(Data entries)
>>>

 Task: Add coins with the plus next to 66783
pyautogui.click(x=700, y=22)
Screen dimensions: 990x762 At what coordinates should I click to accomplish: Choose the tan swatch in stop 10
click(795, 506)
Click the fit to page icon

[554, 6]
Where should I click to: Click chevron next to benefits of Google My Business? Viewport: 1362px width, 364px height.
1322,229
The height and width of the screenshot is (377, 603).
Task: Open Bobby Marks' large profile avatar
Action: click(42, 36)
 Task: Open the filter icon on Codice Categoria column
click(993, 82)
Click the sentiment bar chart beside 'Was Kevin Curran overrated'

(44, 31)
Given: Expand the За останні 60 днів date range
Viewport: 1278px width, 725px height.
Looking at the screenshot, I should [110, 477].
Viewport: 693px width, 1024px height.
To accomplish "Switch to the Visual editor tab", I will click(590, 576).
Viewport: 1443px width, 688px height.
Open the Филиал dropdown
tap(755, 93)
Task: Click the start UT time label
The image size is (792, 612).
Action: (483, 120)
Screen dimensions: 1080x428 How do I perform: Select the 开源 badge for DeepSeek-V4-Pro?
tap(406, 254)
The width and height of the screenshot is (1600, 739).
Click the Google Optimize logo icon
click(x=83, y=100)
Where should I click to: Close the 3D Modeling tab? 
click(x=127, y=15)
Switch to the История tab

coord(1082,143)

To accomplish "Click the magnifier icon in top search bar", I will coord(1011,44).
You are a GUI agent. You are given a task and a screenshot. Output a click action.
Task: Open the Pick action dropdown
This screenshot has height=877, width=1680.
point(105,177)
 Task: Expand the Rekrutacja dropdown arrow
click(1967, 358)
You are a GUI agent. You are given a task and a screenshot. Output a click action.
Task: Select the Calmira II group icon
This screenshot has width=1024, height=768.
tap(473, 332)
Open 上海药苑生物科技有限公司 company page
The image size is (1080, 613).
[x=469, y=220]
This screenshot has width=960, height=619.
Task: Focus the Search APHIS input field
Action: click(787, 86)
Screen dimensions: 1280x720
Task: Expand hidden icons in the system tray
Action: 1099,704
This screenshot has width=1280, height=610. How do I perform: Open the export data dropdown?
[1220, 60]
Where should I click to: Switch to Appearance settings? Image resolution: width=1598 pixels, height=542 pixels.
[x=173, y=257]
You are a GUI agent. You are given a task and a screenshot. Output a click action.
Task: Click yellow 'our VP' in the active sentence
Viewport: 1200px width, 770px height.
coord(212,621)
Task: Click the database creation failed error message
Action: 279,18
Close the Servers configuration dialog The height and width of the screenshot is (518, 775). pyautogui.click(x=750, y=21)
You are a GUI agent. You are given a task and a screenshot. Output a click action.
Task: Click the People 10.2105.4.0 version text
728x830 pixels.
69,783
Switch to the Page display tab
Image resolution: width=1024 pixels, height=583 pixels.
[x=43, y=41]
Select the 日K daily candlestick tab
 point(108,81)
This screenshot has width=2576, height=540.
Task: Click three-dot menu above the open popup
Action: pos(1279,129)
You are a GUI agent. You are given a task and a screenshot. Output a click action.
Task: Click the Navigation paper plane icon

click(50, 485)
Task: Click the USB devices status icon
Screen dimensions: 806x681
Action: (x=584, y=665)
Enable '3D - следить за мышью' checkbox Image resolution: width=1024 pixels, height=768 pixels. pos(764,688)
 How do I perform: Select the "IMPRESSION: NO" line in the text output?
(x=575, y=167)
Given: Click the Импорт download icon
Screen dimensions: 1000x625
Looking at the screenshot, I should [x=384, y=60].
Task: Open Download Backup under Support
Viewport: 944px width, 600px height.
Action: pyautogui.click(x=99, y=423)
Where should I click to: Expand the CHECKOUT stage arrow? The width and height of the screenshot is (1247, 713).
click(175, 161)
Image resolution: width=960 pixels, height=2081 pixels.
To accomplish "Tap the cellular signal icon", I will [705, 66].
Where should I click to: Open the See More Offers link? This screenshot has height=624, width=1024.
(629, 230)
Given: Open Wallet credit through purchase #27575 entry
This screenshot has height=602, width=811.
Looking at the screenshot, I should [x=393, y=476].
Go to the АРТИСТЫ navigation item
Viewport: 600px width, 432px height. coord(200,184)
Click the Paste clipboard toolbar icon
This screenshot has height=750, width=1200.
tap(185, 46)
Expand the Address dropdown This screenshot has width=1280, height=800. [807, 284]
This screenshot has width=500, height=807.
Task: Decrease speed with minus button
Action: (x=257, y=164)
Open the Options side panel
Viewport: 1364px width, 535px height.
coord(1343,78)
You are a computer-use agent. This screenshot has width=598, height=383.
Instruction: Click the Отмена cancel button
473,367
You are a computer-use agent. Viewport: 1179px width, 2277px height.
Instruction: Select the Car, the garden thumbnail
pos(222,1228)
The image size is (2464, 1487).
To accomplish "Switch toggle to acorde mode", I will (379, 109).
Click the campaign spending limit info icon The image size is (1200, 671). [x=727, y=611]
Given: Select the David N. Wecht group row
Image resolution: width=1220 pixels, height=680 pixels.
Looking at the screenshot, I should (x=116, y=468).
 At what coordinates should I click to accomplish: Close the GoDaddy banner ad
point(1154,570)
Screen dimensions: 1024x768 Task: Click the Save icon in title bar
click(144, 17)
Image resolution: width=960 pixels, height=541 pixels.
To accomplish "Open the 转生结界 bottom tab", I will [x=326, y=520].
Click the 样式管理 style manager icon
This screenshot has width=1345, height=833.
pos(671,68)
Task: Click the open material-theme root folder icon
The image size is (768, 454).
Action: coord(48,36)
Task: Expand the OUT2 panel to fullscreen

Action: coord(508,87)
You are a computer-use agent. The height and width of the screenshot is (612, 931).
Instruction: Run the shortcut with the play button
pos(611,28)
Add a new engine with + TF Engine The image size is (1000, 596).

<<<

◆ Exercise ◆
Transcribe the records above exactly, beginning at the line that contains "Click the Google Optimize logo icon" and ending with the line that contains "Open 上海药苑生物科技有限公司 company page", both included, and nothing else.

◆ Response to the exercise ◆
Click the Google Optimize logo icon
click(x=83, y=100)
Where should I click to: Close the 3D Modeling tab? 
click(x=127, y=15)
Switch to the История tab

coord(1082,143)

To accomplish "Click the magnifier icon in top search bar", I will coord(1011,44).
You are a GUI agent. You are given a task and a screenshot. Output a click action.
Task: Open the Pick action dropdown
This screenshot has height=877, width=1680.
point(105,177)
 Task: Expand the Rekrutacja dropdown arrow
click(1967, 358)
You are a GUI agent. You are given a task and a screenshot. Output a click action.
Task: Select the Calmira II group icon
This screenshot has width=1024, height=768.
tap(473, 332)
Open 上海药苑生物科技有限公司 company page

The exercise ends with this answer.